California: GOP brand dead?

24 January 2011 |permalink | email article

Barring an unlikely turnaround the Republican Party appears dead on arrival in the deep-blue state. That was the consensus of a couple of hundred strategists, lawmakers – Democrats and Republicans – at a UC Berkeley symposium over the weekend.

While it’s true that state voters supported a number of conservative ballot measures in November not a single conservative candidate for statewide office was elected. Republican Jim Brulte, former state Senate minority leader, put it succinctly – “there’s a brand problem.”

The sharpest debate at the two-day Institute of Governmental Studies was about Meg Whitman, the 2010 billionaire Republican candidate who lost to Gov. Jerry Brown by 13-points, despite spending more than $140 million of her own money. As the San Francisco Chronicle noted neither she, nor her team of multi-millionaire consultants had enough courtesy to appear and defend themselves.

Darry Sragow, a longtime Democratic strategist, opined that Republicans will remain dead in California until the party “decides it won’t be hostile to people who aren’t old and white.”

The fundamental problem facing Republicans is the party is losing ground to decline-to-state- voters, who now compose 1 in 5 registered voters.
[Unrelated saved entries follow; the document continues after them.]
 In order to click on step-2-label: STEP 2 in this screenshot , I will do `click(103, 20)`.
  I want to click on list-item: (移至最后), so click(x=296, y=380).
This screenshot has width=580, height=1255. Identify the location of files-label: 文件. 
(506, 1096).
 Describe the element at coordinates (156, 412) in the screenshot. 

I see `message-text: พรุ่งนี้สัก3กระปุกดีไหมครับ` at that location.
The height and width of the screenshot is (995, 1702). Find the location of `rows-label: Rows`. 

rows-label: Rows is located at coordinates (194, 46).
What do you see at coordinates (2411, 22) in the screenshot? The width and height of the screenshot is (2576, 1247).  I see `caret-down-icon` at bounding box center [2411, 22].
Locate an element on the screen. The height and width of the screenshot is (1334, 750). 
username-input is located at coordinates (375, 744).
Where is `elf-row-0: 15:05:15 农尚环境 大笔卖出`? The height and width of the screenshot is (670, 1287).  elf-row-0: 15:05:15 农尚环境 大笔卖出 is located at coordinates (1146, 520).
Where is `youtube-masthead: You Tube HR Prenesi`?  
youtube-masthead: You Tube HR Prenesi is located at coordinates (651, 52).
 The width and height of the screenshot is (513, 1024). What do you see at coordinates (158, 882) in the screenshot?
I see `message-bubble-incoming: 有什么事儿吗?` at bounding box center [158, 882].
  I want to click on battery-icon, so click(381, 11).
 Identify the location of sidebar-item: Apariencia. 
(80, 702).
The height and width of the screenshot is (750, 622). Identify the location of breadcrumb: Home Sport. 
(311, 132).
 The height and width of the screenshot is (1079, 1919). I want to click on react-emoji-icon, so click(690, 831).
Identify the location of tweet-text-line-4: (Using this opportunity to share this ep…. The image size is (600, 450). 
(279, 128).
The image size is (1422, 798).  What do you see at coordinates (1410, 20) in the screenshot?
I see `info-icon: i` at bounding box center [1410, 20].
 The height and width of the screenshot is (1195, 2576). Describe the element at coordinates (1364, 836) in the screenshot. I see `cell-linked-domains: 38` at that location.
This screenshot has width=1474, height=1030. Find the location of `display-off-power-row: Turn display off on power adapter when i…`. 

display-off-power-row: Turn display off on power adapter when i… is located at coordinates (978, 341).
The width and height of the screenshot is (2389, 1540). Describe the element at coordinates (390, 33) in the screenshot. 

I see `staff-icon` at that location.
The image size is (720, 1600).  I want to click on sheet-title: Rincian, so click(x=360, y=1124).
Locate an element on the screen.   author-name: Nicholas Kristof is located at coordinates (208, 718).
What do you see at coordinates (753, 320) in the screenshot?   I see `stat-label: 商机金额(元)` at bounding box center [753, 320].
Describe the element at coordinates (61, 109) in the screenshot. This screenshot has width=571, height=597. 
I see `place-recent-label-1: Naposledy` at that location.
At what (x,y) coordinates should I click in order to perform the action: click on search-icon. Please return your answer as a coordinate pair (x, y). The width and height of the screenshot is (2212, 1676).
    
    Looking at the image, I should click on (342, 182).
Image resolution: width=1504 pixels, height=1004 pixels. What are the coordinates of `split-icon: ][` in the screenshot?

The most staggering problem confronting the minority party is vote trends among women, who now are 16 percent more likely to register as Democrats than as Republicans.

More to the point, as national Republicans beginning to turn their attention to picking a nominee for the 2012 president contest, is that California is home to 1 in 8 American voters. Unless the Republicans can discover another Ronald Reagan - not to be confused with Arnold Schwarzenegger - the party’s statewide prospects seem bleak for the next decade.

Quotable

“Right now I do not see on the Republican side any one individual that will emerge at the top of the pile.” – Colin Powell, while not yet committed to Obama as he was in 2008, praised the president for taking on health care. “We didn’t elect Superman, we elected a human being.”